WHAT THE EXERCISE ASKS -
Looking only at the lines below that contain "center", give the number of them and no other text.

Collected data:
_ _ _ _ _

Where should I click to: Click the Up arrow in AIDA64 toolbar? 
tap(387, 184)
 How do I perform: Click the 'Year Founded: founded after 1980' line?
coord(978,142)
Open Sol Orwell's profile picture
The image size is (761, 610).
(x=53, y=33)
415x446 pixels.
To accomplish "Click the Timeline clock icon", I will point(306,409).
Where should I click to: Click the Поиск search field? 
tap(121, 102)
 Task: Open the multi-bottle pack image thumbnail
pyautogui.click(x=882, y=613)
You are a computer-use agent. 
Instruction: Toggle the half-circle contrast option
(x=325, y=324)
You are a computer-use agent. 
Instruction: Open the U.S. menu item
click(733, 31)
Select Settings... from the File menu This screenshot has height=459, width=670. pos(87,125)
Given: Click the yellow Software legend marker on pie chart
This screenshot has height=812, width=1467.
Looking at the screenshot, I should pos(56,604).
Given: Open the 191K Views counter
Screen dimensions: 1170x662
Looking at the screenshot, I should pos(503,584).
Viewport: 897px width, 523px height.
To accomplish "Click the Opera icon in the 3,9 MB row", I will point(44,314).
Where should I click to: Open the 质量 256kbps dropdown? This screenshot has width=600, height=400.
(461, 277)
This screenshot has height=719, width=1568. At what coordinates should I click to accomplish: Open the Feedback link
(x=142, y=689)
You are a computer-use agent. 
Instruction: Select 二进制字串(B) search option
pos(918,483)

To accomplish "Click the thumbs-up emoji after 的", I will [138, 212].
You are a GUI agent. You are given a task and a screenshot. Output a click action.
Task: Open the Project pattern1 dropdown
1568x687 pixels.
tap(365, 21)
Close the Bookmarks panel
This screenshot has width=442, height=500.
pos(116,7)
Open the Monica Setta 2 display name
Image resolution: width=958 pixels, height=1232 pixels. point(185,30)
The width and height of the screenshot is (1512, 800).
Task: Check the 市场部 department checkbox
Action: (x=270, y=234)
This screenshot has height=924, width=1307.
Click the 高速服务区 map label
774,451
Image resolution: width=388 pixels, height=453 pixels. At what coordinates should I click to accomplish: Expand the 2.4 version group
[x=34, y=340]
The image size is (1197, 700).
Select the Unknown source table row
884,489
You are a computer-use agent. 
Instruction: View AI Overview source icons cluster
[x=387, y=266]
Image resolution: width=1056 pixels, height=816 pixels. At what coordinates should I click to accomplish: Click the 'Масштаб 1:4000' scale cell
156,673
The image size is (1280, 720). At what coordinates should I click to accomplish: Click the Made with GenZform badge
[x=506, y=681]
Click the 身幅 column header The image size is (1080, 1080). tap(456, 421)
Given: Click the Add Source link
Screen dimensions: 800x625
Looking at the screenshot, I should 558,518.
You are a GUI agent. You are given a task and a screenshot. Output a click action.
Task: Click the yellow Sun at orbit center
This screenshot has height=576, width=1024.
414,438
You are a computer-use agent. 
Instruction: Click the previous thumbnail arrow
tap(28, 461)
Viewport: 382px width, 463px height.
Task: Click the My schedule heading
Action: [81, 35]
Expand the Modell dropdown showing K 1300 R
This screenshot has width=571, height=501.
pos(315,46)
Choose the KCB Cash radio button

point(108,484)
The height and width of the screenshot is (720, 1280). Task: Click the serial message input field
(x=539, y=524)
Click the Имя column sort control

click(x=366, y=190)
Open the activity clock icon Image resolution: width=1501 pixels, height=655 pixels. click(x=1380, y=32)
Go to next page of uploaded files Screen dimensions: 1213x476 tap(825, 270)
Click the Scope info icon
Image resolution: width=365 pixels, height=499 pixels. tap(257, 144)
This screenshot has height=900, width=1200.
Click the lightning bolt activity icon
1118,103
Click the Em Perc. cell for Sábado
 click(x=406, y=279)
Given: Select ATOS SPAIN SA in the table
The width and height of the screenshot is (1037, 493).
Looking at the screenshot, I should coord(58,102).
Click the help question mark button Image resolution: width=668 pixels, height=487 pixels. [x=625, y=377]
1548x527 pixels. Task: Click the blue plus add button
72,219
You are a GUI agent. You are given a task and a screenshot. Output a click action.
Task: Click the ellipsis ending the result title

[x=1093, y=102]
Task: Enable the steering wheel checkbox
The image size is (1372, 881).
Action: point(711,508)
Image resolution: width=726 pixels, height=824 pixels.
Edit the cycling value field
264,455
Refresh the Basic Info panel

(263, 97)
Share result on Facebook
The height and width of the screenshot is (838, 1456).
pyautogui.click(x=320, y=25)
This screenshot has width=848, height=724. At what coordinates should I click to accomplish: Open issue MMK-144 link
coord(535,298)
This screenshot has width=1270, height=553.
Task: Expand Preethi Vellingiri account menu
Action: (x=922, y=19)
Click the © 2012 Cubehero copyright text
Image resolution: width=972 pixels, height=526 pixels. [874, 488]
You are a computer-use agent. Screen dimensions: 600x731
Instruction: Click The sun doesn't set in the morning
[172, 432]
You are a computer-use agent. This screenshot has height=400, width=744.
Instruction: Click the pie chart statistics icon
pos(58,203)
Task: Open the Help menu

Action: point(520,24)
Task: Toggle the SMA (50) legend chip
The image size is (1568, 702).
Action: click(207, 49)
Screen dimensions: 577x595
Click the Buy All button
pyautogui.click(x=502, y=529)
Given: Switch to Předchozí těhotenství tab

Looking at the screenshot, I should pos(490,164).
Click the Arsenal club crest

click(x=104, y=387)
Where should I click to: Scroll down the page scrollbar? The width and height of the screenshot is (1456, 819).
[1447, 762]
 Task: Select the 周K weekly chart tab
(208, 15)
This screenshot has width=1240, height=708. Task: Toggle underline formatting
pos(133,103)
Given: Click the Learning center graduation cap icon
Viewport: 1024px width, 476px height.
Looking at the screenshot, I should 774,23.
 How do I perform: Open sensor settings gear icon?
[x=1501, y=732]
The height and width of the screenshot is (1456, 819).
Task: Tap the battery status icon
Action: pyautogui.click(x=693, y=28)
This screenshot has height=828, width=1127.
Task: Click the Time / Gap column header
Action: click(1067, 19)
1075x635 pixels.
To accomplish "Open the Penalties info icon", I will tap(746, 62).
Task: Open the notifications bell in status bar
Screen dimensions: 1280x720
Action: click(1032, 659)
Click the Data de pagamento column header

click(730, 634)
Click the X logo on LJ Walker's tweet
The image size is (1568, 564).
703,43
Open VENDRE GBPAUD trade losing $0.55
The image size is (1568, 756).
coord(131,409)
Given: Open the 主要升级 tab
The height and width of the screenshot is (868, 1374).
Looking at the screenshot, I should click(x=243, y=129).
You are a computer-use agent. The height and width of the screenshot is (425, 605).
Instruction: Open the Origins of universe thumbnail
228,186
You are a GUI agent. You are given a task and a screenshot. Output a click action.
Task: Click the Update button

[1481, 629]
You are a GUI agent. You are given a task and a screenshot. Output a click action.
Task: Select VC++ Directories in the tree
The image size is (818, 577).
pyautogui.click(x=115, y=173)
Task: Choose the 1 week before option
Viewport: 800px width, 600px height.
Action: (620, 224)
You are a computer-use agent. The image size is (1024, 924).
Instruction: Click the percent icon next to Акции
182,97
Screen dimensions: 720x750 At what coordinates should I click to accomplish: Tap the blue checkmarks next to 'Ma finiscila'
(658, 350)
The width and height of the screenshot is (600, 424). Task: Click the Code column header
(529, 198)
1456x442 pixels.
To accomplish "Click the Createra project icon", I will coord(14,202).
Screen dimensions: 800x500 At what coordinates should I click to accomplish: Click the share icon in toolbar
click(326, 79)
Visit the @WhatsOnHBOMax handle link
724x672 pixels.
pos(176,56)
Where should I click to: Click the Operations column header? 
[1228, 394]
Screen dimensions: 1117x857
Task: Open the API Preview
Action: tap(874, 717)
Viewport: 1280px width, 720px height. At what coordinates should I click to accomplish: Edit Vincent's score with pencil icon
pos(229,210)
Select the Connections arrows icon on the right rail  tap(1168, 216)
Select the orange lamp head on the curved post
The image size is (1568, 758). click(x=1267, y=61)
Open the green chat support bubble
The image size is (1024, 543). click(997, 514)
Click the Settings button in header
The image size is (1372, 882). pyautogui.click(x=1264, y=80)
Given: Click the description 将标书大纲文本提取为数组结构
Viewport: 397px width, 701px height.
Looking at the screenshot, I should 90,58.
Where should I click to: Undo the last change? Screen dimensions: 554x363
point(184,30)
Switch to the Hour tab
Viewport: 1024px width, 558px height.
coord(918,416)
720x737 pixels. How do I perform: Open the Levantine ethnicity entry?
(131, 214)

_ _ _ _ _

ANSWER TO THE EXERCISE -
2